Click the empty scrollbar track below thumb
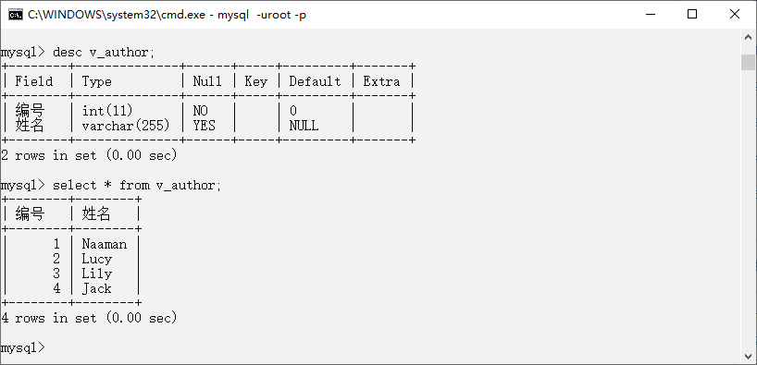Screen dimensions: 757x365 tap(748, 210)
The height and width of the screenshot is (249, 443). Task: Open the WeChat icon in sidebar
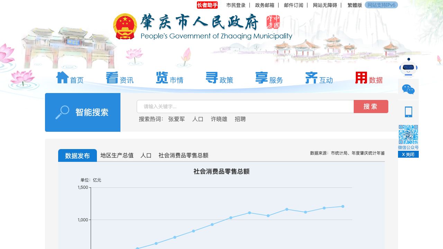coord(408,89)
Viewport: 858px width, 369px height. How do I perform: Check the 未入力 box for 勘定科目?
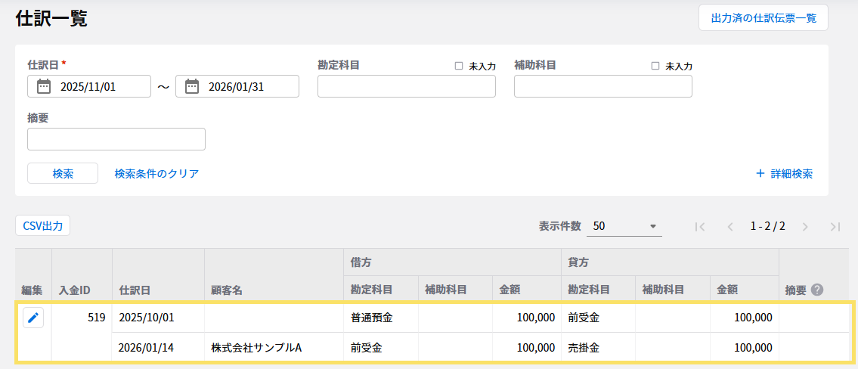point(459,66)
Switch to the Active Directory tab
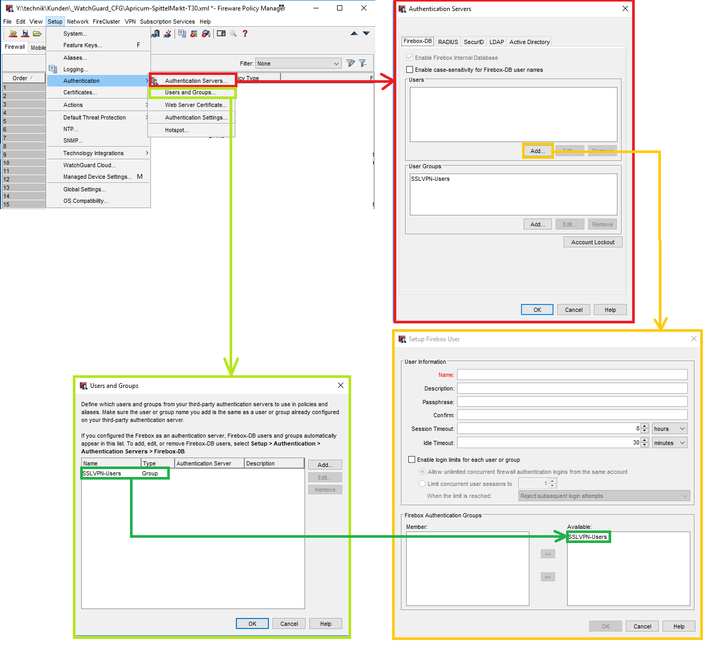Viewport: 716px width, 651px height. (529, 42)
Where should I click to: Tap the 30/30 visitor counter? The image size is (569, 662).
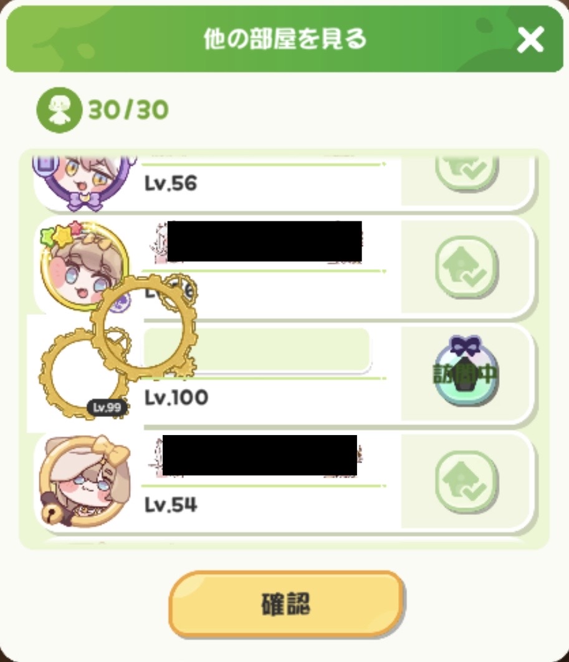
########
→ AIM OF THE EXERCISE
Every line from the one that holds "Viewport: 858px width, 369px" to the end of the listing should be output exactly, with pictures left out, please.

→ WRITTEN REPLY
Viewport: 858px width, 369px height. How do I perform: Check the 未入力 box for 勘定科目?
point(459,66)
Switch to the Active Directory tab
Viewport: 716px width, 651px height. (529, 42)
Where should I click to: Tap the 30/30 visitor counter? The image size is (569, 662).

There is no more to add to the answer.